CCI-MOC / obmd

OBM management microservice for use with HIL
Apache License 2.0
0 stars 5 forks source link

Console connection ends abruptly #29

Open naved001 opened 5 years ago

naved001 commented 5 years ago

This was reported by one of the users.

the console show will preemtively end with "('Connection broken: IncompleteRead(0 bytes read)', IncompleteRead(0 bytes read))"

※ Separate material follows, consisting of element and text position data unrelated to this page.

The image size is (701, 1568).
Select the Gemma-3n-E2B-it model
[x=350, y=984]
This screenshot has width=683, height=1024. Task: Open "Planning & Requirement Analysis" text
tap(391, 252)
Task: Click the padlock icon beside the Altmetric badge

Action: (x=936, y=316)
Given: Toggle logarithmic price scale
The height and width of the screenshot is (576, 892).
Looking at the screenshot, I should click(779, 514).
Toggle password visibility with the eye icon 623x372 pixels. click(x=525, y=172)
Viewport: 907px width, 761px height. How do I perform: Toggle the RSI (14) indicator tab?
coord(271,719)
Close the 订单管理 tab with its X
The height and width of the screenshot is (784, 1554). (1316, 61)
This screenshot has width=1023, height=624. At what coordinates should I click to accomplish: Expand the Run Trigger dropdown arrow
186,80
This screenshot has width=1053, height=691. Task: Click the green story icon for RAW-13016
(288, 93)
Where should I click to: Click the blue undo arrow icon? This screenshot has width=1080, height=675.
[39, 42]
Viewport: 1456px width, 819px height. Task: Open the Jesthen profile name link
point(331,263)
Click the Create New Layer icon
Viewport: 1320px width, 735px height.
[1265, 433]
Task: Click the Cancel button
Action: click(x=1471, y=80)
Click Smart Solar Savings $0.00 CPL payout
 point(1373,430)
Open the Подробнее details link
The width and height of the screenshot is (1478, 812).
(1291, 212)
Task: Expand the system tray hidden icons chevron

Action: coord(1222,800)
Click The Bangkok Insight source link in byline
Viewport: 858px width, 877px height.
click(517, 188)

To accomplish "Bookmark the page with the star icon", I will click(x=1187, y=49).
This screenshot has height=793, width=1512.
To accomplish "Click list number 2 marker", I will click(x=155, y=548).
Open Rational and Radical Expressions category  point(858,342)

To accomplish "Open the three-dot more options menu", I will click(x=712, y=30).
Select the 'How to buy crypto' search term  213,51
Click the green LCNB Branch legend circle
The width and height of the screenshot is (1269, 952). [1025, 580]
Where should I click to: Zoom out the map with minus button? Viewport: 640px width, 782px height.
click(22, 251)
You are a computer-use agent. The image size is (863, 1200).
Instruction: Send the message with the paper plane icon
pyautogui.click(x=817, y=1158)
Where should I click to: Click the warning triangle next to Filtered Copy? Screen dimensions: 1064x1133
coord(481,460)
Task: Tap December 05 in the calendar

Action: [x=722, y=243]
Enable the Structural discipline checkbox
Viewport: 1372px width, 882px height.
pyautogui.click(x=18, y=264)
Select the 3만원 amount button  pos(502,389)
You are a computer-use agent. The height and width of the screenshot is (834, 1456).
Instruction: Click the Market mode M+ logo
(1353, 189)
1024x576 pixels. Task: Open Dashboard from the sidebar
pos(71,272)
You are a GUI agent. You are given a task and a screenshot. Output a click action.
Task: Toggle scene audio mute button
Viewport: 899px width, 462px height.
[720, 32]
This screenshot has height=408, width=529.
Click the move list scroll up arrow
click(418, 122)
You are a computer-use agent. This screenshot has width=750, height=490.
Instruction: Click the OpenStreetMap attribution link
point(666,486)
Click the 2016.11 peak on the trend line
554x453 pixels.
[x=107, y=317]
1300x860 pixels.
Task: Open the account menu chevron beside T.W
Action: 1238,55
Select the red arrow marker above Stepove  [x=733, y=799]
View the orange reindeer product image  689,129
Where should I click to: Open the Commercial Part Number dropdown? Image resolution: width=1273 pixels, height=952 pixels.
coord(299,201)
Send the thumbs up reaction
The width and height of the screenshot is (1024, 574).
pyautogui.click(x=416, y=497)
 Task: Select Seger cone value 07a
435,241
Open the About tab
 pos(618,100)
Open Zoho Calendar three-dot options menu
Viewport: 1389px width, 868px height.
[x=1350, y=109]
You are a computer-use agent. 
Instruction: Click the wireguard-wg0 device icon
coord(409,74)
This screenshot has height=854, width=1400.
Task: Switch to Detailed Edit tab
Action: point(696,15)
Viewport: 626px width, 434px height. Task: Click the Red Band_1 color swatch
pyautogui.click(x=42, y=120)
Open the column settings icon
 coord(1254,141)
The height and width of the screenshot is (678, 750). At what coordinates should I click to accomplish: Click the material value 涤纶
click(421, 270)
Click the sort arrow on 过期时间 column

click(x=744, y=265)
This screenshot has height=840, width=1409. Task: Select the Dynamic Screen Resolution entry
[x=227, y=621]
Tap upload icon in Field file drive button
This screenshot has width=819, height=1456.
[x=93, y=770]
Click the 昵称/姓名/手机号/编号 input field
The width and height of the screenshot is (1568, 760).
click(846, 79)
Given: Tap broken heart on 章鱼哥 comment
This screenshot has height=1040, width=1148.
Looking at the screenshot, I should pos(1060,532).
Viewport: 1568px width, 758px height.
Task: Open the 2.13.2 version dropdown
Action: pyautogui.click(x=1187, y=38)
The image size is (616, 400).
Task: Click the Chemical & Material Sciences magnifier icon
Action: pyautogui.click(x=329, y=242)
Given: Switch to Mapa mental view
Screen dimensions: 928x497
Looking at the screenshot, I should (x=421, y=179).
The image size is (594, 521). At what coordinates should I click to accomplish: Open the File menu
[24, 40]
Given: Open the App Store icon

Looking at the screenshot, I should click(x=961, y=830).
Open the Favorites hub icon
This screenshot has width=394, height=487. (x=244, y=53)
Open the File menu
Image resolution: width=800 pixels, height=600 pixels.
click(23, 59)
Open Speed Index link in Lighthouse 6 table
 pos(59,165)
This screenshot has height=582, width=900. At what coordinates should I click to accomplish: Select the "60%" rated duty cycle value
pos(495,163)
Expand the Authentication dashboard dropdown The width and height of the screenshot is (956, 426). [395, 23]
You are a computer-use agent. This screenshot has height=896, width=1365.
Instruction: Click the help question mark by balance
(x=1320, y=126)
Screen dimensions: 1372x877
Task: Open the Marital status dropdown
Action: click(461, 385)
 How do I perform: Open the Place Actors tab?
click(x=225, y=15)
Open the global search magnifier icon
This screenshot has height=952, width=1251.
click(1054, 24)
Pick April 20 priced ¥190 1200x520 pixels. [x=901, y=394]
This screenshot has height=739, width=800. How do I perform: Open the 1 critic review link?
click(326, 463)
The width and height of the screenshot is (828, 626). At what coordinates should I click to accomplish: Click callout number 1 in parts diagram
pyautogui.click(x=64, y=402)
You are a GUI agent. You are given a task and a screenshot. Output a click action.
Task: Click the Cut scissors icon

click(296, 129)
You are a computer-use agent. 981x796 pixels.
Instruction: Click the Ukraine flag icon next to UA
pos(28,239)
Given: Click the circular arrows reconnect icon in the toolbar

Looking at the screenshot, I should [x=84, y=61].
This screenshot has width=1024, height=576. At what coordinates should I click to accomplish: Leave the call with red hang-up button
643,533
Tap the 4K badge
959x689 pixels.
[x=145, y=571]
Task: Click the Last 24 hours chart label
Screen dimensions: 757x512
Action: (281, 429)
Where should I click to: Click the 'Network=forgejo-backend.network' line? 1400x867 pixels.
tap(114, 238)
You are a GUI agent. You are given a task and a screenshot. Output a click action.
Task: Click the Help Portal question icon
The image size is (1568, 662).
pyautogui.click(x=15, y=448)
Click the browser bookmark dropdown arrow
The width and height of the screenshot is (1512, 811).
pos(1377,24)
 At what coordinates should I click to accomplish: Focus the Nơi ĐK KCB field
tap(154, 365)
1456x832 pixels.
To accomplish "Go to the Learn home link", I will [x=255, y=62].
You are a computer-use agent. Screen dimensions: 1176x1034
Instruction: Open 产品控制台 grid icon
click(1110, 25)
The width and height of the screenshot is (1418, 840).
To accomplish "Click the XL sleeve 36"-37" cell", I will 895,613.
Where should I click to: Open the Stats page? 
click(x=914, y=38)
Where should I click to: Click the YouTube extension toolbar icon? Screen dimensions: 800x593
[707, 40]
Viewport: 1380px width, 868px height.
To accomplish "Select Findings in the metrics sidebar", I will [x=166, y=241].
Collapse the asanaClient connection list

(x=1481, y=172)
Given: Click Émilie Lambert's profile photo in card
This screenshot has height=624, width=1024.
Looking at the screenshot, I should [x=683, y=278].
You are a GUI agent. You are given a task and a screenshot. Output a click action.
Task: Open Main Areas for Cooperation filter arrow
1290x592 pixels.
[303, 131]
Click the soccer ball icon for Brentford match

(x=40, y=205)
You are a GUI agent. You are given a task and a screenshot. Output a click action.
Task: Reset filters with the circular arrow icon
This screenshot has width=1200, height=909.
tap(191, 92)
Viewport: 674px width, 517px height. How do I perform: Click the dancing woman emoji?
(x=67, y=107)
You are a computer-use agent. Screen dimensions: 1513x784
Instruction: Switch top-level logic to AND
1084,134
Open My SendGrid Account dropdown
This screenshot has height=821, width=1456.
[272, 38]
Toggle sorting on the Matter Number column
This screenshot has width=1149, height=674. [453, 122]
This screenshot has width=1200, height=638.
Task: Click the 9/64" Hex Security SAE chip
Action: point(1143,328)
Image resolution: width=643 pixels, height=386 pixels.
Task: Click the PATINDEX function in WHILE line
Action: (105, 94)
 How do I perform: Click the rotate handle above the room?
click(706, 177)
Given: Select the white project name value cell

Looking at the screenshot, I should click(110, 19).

and this is what obmd service says:

Oct 16 16:17:10 kzn-hil-server.infra.massopen.cloud obmd[26706]: 2018/10/16 16:17:10 Error reading from console: read /dev/ptmx: file already closed
Oct 16 16:48:31 kzn-hil-server.infra.massopen.cloud obmd[26706]: 2018/10/16 16:48:31 Error reading from console: read /dev/ptmx: file already closed
Oct 17 12:36:26 kzn-hil-server.infra.massopen.cloud obmd[26706]: 2018/10/17 12:36:26 Error reading from console: read /dev/ptmx: file already closed
Oct 17 12:39:23 kzn-hil-server.infra.massopen.cloud obmd[26706]: 2018/10/17 12:39:23 Error reading from console: read /dev/ptmx: file already closed
Oct 17 12:41:23 kzn-hil-server.infra.massopen.cloud obmd[26706]: 2018/10/17 12:41:23 Error reading from console: read /dev/ptmx: file already closed
Oct 17 12:43:09 kzn-hil-server.infra.massopen.cloud obmd[26706]: 2018/10/17 12:43:09 Error reading from console: read /dev/ptmx: file already closed
Oct 17 12:47:26 kzn-hil-server.infra.massopen.cloud obmd[26706]: 2018/10/17 12:47:26 Error reading from console: read /dev/ptmx: file already closed

@zenhack I can give you access to the new kzn-hil-server which is running hil and obmd (if you need to investigate this).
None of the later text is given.